**Work required**
In the records below, begin at the line containing "šroub Rapid, měděný (249, 569)" and end at the line containing "[BratPup Quiet Time"; quote every line in that span exactly, including both boundary lines, and no others.

**Excerpts from a dataset**
-- Opening Marker --
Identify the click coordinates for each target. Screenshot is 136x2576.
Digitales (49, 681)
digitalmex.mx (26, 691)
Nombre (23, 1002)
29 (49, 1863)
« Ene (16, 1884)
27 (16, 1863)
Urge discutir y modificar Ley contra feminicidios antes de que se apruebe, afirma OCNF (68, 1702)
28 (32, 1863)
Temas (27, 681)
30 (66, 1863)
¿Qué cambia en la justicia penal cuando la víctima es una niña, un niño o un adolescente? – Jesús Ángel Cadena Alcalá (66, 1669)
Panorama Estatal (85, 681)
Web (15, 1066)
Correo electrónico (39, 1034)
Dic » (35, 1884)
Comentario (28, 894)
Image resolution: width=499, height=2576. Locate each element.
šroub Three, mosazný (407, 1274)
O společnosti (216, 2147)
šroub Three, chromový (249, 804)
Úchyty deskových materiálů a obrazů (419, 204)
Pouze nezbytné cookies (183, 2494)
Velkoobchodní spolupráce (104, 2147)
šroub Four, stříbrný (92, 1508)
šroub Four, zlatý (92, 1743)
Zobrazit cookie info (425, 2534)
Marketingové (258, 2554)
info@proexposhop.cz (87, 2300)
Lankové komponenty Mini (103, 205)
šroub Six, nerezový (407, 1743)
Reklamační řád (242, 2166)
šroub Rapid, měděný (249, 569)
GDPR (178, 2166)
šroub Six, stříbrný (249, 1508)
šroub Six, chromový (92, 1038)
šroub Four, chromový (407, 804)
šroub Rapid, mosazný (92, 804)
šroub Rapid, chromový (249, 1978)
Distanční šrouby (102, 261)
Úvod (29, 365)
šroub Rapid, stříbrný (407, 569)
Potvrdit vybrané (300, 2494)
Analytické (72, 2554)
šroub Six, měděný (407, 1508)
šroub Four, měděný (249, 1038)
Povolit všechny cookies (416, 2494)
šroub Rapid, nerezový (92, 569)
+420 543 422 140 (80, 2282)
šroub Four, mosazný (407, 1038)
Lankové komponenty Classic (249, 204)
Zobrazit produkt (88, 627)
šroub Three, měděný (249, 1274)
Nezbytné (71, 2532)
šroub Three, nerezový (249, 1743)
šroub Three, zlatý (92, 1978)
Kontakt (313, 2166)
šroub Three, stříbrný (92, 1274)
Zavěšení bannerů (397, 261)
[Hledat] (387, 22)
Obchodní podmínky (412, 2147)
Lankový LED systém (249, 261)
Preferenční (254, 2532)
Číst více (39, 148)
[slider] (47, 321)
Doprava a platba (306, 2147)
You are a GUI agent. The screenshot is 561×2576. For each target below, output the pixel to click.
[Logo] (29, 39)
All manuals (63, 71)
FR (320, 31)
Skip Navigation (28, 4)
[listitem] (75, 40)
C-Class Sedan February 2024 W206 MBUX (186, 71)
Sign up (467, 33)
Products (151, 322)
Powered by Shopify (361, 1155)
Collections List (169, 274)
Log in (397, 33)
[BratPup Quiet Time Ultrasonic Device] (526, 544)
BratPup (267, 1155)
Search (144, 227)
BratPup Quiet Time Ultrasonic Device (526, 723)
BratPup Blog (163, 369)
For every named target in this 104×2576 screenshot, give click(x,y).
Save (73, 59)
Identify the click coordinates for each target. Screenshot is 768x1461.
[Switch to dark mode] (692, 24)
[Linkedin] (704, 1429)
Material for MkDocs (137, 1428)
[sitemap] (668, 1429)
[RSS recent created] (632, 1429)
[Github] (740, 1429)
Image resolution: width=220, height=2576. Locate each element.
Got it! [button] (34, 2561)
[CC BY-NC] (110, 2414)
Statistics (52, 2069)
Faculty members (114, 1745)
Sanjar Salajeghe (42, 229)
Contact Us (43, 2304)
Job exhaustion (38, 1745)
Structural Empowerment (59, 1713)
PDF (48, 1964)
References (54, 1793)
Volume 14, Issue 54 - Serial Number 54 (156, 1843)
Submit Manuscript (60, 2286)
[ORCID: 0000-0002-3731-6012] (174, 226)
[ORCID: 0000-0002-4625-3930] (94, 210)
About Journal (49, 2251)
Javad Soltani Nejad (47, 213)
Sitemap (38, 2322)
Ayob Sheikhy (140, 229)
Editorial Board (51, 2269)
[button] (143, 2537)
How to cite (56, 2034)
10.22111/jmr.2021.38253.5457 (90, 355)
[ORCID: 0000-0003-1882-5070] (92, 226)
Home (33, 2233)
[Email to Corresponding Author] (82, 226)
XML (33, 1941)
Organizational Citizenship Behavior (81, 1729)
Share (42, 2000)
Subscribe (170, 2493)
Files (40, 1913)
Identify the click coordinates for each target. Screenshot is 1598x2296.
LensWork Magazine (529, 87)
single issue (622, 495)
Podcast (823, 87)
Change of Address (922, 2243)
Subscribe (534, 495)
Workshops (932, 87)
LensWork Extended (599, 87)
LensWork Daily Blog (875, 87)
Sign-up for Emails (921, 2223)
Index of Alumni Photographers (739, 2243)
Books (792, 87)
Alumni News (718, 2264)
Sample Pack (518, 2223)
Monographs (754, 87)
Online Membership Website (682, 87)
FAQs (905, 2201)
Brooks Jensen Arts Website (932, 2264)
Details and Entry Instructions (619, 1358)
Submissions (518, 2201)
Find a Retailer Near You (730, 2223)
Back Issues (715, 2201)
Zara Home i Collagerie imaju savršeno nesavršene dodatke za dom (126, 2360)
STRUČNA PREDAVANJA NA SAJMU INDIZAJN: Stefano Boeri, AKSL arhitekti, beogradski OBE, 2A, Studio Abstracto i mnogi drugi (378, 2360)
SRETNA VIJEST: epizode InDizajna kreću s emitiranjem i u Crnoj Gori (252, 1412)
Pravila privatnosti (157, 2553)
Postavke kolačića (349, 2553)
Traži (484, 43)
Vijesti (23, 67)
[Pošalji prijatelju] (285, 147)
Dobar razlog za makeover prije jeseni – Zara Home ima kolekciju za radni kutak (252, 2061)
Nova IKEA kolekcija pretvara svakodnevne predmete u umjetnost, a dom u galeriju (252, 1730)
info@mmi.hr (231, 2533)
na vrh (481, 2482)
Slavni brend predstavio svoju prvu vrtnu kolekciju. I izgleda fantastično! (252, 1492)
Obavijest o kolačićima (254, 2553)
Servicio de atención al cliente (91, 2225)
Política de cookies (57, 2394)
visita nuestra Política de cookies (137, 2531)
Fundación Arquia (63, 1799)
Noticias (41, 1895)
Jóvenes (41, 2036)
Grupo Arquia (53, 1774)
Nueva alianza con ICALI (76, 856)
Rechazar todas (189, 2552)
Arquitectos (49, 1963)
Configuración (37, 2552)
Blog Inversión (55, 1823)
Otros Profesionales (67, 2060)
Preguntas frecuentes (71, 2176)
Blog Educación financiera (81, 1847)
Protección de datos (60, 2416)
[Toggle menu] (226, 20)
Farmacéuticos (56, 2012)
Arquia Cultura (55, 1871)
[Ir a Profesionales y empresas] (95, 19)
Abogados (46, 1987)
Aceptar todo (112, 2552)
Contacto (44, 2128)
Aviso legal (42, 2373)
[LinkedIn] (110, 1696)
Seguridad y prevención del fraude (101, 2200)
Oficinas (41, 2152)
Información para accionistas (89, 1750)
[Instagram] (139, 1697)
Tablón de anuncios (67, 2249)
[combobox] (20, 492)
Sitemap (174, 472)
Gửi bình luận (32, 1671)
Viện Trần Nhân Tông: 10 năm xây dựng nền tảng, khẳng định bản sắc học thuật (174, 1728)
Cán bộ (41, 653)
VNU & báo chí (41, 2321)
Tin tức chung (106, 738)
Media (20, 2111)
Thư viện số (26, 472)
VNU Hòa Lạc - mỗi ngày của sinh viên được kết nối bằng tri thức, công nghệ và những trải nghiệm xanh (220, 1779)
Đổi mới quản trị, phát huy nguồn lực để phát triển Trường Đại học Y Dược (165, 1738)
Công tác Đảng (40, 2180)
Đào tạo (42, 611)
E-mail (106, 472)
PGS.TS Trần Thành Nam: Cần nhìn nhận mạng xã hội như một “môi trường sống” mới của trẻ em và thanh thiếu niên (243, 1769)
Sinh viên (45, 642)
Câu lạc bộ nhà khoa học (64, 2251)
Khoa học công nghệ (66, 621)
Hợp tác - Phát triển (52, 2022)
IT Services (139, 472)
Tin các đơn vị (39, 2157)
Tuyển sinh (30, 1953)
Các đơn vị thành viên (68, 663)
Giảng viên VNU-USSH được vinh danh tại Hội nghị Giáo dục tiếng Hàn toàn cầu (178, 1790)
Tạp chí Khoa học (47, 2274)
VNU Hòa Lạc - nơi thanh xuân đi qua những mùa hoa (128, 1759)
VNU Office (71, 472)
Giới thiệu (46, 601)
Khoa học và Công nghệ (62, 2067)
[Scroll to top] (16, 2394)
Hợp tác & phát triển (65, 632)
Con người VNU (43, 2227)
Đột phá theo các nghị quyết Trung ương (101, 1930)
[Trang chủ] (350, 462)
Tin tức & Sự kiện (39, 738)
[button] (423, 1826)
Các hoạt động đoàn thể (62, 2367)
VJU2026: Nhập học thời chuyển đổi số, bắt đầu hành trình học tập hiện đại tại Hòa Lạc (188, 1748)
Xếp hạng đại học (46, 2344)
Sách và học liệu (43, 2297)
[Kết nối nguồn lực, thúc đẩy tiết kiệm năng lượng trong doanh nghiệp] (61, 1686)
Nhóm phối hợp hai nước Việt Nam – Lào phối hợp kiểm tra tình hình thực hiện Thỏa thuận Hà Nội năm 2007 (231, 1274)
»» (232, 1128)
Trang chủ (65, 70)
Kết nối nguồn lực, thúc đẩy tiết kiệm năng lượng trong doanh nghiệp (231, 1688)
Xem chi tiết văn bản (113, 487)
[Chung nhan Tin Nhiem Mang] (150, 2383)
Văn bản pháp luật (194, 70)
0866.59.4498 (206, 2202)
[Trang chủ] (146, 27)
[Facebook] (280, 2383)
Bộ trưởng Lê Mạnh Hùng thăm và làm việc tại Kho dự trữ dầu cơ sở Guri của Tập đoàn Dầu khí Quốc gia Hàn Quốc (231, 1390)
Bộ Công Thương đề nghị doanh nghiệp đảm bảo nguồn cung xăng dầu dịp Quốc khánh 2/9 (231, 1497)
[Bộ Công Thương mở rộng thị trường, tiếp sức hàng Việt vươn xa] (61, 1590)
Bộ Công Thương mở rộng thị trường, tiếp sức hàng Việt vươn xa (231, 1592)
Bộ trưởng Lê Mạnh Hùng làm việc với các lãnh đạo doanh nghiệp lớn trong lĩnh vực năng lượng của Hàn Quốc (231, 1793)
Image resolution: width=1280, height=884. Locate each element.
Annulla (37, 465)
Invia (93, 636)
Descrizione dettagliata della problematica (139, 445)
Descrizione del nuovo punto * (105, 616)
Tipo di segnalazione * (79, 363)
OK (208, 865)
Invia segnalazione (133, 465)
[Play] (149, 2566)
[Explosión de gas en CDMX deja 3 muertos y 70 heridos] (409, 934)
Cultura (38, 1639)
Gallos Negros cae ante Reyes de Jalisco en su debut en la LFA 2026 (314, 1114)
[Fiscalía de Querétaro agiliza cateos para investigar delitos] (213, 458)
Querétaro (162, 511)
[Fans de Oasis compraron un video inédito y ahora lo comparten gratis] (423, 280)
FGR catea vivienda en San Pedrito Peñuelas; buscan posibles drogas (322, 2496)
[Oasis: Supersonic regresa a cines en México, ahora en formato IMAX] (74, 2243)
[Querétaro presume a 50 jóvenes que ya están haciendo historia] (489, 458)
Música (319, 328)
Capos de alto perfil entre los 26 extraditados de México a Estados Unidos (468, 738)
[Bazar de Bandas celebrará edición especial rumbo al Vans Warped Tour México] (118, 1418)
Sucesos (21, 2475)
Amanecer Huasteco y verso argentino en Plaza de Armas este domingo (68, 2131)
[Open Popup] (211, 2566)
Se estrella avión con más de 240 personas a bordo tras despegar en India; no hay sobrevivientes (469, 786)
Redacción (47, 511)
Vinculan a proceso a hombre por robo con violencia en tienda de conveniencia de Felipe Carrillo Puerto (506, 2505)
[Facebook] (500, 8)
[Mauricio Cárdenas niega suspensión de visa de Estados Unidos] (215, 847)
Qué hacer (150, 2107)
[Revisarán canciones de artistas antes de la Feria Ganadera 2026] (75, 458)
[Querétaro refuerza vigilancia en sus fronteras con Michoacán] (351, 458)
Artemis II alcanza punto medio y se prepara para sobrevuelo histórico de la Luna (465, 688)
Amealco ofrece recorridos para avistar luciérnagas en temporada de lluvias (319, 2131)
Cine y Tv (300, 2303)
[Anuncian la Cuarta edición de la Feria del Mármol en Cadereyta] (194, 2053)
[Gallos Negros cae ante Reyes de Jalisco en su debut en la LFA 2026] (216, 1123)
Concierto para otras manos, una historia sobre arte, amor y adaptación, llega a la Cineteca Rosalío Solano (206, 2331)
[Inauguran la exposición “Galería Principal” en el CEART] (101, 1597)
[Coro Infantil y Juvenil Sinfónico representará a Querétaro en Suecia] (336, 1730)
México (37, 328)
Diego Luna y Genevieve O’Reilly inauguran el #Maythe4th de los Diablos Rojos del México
-- Closing Marker --
**Answer**
šroub Rapid, měděný (249, 569)
GDPR (178, 2166)
šroub Six, stříbrný (249, 1508)
šroub Six, chromový (92, 1038)
šroub Four, chromový (407, 804)
šroub Rapid, mosazný (92, 804)
šroub Rapid, chromový (249, 1978)
Distanční šrouby (102, 261)
Úvod (29, 365)
šroub Rapid, stříbrný (407, 569)
Potvrdit vybrané (300, 2494)
Analytické (72, 2554)
šroub Six, měděný (407, 1508)
šroub Four, měděný (249, 1038)
Povolit všechny cookies (416, 2494)
šroub Rapid, nerezový (92, 569)
+420 543 422 140 (80, 2282)
šroub Four, mosazný (407, 1038)
Lankové komponenty Classic (249, 204)
Zobrazit produkt (88, 627)
šroub Three, měděný (249, 1274)
Nezbytné (71, 2532)
šroub Three, nerezový (249, 1743)
šroub Three, zlatý (92, 1978)
Kontakt (313, 2166)
šroub Three, stříbrný (92, 1274)
Zavěšení bannerů (397, 261)
[Hledat] (387, 22)
Obchodní podmínky (412, 2147)
Lankový LED systém (249, 261)
Preferenční (254, 2532)
Číst více (39, 148)
[slider] (47, 321)
Doprava a platba (306, 2147)
You are a GUI agent. The screenshot is 561×2576. For each target below, output the pixel to click.
[Logo] (29, 39)
All manuals (63, 71)
FR (320, 31)
Skip Navigation (28, 4)
[listitem] (75, 40)
C-Class Sedan February 2024 W206 MBUX (186, 71)
Sign up (467, 33)
Products (151, 322)
Powered by Shopify (361, 1155)
Collections List (169, 274)
Log in (397, 33)
[BratPup Quiet Time Ultrasonic Device] (526, 544)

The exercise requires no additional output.